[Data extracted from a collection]
----------------
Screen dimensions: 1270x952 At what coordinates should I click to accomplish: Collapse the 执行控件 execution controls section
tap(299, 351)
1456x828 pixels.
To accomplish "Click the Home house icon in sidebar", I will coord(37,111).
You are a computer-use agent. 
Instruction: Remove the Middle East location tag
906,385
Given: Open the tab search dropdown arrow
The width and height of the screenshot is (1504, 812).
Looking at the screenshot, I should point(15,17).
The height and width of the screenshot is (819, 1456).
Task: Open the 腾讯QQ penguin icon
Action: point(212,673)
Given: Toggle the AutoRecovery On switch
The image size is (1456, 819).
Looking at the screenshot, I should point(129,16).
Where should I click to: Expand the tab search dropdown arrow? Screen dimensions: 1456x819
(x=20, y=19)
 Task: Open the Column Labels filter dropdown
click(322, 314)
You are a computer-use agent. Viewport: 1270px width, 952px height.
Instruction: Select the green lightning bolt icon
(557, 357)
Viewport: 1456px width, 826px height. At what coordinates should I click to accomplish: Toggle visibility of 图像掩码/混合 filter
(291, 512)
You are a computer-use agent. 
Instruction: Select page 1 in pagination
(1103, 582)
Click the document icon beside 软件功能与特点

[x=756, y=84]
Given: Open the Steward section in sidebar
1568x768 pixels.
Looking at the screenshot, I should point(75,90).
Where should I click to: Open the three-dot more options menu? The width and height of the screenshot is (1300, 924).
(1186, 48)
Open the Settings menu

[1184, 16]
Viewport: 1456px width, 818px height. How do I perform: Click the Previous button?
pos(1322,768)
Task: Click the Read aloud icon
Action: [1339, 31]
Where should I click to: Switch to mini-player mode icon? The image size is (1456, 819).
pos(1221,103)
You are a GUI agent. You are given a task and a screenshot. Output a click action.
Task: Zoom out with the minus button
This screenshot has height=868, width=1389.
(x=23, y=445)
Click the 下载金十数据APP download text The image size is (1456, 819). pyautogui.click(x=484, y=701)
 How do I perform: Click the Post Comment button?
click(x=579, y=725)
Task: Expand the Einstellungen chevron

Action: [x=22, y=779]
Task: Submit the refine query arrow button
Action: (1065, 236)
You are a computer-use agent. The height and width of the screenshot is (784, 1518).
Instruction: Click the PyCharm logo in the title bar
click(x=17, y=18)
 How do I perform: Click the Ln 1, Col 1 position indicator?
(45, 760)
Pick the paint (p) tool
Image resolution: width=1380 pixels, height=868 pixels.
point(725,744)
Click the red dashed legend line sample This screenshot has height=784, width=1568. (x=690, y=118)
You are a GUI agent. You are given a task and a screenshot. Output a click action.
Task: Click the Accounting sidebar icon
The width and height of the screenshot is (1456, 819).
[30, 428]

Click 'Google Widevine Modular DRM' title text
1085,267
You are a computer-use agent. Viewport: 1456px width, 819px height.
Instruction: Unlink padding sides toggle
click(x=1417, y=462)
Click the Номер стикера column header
----------------
ASSIGNMENT:
For this exercise, give every entry again exactly as it appears.

SOLUTION TO THIS EXERCISE:
Screen dimensions: 1270x952 At what coordinates should I click to accomplish: Collapse the 执行控件 execution controls section
tap(299, 351)
1456x828 pixels.
To accomplish "Click the Home house icon in sidebar", I will coord(37,111).
You are a computer-use agent. 
Instruction: Remove the Middle East location tag
906,385
Given: Open the tab search dropdown arrow
The width and height of the screenshot is (1504, 812).
Looking at the screenshot, I should point(15,17).
The height and width of the screenshot is (819, 1456).
Task: Open the 腾讯QQ penguin icon
Action: point(212,673)
Given: Toggle the AutoRecovery On switch
The image size is (1456, 819).
Looking at the screenshot, I should point(129,16).
Where should I click to: Expand the tab search dropdown arrow? Screen dimensions: 1456x819
(x=20, y=19)
 Task: Open the Column Labels filter dropdown
click(322, 314)
You are a computer-use agent. Viewport: 1270px width, 952px height.
Instruction: Select the green lightning bolt icon
(557, 357)
Viewport: 1456px width, 826px height. At what coordinates should I click to accomplish: Toggle visibility of 图像掩码/混合 filter
(291, 512)
You are a computer-use agent. 
Instruction: Select page 1 in pagination
(1103, 582)
Click the document icon beside 软件功能与特点

[x=756, y=84]
Given: Open the Steward section in sidebar
1568x768 pixels.
Looking at the screenshot, I should point(75,90).
Where should I click to: Open the three-dot more options menu? The width and height of the screenshot is (1300, 924).
(1186, 48)
Open the Settings menu

[1184, 16]
Viewport: 1456px width, 818px height. How do I perform: Click the Previous button?
pos(1322,768)
Task: Click the Read aloud icon
Action: [1339, 31]
Where should I click to: Switch to mini-player mode icon? The image size is (1456, 819).
pos(1221,103)
You are a GUI agent. You are given a task and a screenshot. Output a click action.
Task: Zoom out with the minus button
This screenshot has height=868, width=1389.
(x=23, y=445)
Click the 下载金十数据APP download text The image size is (1456, 819). pyautogui.click(x=484, y=701)
 How do I perform: Click the Post Comment button?
click(x=579, y=725)
Task: Expand the Einstellungen chevron

Action: [x=22, y=779]
Task: Submit the refine query arrow button
Action: (1065, 236)
You are a computer-use agent. The height and width of the screenshot is (784, 1518).
Instruction: Click the PyCharm logo in the title bar
click(x=17, y=18)
 How do I perform: Click the Ln 1, Col 1 position indicator?
(45, 760)
Pick the paint (p) tool
Image resolution: width=1380 pixels, height=868 pixels.
point(725,744)
Click the red dashed legend line sample This screenshot has height=784, width=1568. (x=690, y=118)
You are a GUI agent. You are given a task and a screenshot. Output a click action.
Task: Click the Accounting sidebar icon
The width and height of the screenshot is (1456, 819).
[30, 428]

Click 'Google Widevine Modular DRM' title text
1085,267
You are a computer-use agent. Viewport: 1456px width, 819px height.
Instruction: Unlink padding sides toggle
click(x=1417, y=462)
Click the Номер стикера column header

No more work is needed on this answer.